Spending some time doing a property overview assessment is a wise idea when it comes to making decisions on where to put food plots. There is more to it than just picking an open piece of ground, plowing it up, and planting something.

The best way to get a bird’s eye view of your property is with an aerial photograph. These can be acquired on line at sites like Another creative way to do this is to drop by a local airport to inquire about a pilot that might do a fly over for some gas. That is what I did for both owned land and leased property. I blew the photos up into wall charts so I could see all the details of the property features and layouts.
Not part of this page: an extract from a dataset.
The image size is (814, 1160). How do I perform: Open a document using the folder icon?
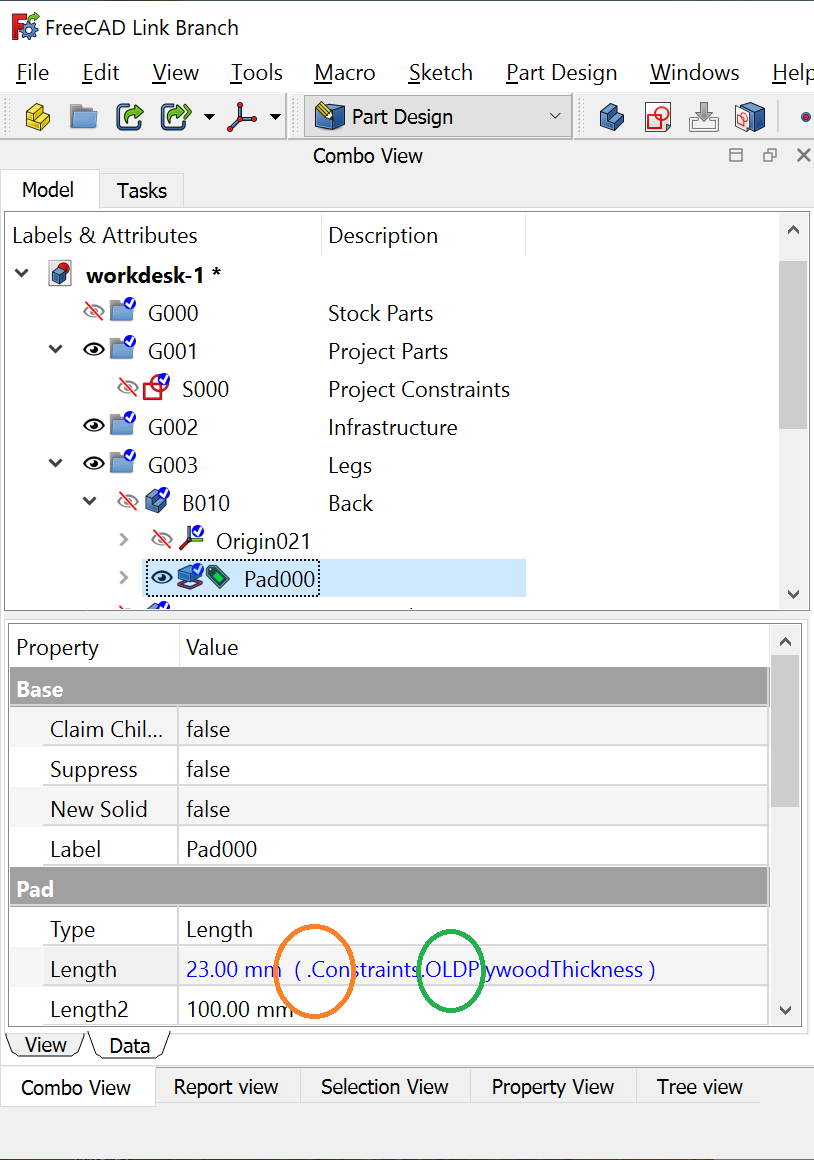pos(83,117)

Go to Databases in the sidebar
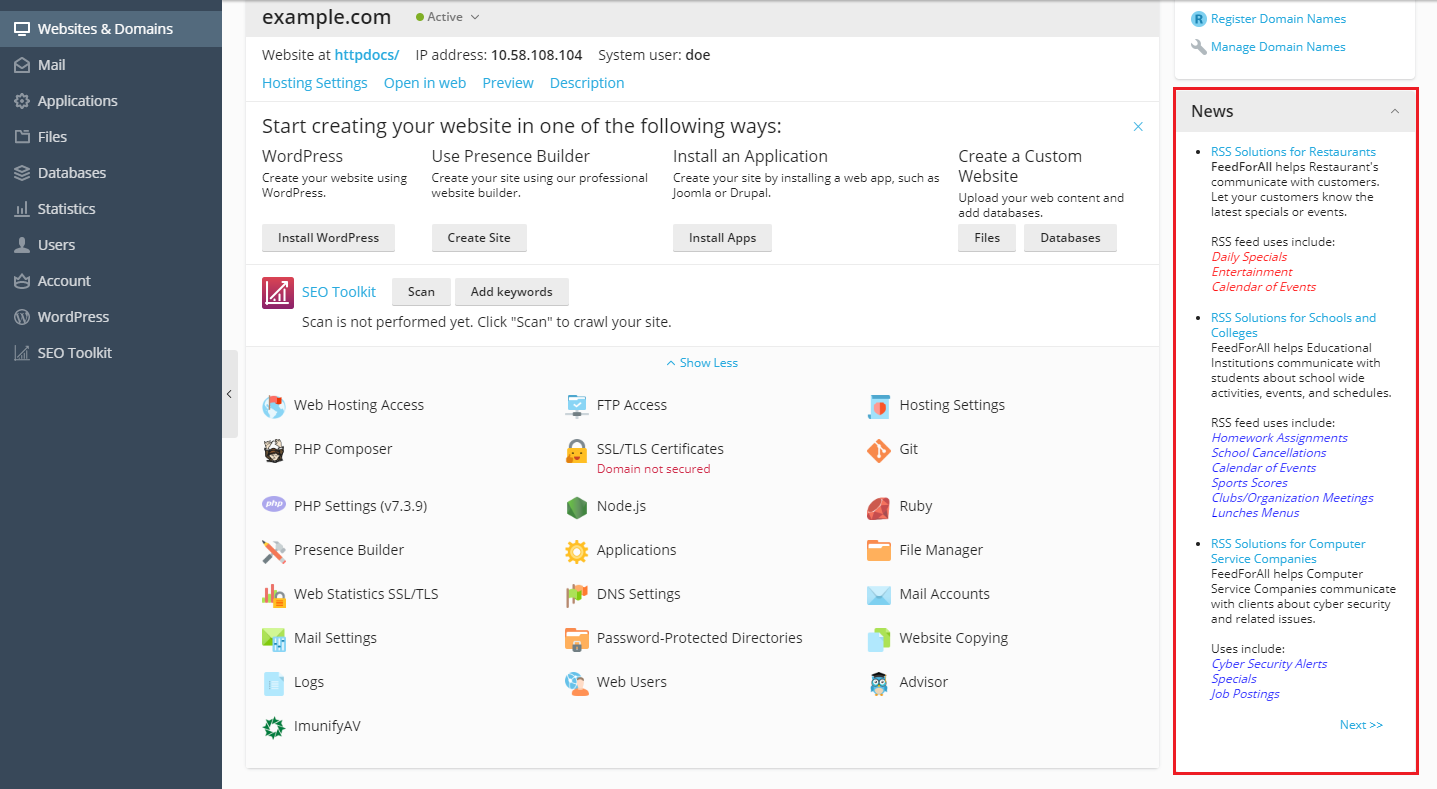[72, 173]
It is amazing the visual perspective an aerial photo can offer. All of a sudden you find little open landscapes maybe in the middle of the woods, or you find an isolated field of grass in the corner of a cut over, CRP, or along a streamside. The areas don’t have to be big they have to be in the best location to work.

Best food plots should be relatively small in size and with as much habitat edge as possible. In fact, smaller plots are better than one or two huge ones. The edge effect will create a more secure feeling for wildlife, especially deer and turkey. They may venture out to feed, but still think they can easily escape back into the safety of the woods. Amazingly it has been determined by observational research that deer in particular do not use the center areas of big field plots for feeding. They like the edges.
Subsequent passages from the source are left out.